海美の頭の中では、読みまくっていた小説サイトの苦手だった主人公のチートを使った悪行が甦る。
いくらでもやり用によっては平和的に人を助け、悪者もきちんと司法で裁くストーリーが幾つもあった。
当時流行していた『ざまあ』や『追放系』は特に多い。
いくら仲間や家族に冷たくされていたとはいえ、それをチートを使ったオーバーキルで皆殺しにする主人公はサイコパスなんじゃないかと、海美は青ざめた。
チートを使わない場合でも、自分を助けてくれた他国の権力を使ってジェノサイトするのも海美にとっては同じにしか見えない。
何が悪くて駄目だったのか、きちんと理解させずにジェノサイトはやりすぎだと思うと海美は目を細める。

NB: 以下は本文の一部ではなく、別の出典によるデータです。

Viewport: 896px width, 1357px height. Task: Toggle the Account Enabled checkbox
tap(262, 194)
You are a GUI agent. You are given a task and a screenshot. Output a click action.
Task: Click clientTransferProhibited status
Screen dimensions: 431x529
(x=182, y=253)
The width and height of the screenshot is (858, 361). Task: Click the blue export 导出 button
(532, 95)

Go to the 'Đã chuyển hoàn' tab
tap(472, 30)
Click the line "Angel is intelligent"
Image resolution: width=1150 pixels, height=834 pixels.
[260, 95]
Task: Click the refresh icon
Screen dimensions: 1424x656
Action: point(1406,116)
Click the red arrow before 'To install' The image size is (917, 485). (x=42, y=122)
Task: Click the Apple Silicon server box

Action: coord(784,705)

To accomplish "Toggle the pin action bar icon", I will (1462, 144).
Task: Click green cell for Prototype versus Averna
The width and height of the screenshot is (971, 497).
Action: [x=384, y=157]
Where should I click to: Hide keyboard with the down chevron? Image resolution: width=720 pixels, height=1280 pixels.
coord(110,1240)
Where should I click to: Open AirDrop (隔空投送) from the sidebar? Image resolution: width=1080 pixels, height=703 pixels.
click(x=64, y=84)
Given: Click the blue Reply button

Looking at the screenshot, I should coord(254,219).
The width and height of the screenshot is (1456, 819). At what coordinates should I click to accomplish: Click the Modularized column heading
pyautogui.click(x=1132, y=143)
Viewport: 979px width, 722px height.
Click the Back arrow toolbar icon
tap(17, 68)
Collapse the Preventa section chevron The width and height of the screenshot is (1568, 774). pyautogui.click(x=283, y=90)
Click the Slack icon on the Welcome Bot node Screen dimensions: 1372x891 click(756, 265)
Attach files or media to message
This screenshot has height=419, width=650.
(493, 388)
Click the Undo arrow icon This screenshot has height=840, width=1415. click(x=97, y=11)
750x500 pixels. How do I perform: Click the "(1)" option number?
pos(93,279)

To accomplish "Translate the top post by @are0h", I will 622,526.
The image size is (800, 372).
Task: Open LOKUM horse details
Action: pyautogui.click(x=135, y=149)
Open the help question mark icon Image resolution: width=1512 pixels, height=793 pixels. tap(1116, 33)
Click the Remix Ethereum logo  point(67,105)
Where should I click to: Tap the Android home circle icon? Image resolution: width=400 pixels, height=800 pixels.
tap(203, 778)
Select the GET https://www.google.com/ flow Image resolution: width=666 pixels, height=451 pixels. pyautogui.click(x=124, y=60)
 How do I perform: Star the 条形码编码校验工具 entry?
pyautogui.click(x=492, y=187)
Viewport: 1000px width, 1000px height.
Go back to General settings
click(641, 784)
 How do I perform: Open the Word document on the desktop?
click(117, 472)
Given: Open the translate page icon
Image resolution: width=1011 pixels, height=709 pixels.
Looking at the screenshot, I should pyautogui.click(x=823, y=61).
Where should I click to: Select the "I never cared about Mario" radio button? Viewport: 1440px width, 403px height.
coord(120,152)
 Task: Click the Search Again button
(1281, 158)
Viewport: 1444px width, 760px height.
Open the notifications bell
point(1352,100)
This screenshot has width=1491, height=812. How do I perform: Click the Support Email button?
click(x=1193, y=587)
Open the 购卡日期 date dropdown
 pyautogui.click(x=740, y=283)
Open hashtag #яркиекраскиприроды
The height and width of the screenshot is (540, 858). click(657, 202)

……笑いながらチートで人の命を奪う主人公や、自分のプライドを傷付けられた悪役ヒロインも権力でジェノサイトしていたじゃないか。
剣杖だってチートだ。歴代の英雄は強くて当たり前。
だめだ……このままじゃサイコパス主人公の仲間入りだ……。
海美は青ざめて固まる。
「悪役と変わらない者は嫌だわ」
「うんうん、激しく同意」
「ジェノサイトは……」
「ちょっとねえ?」
英雄達にも広がる波だった。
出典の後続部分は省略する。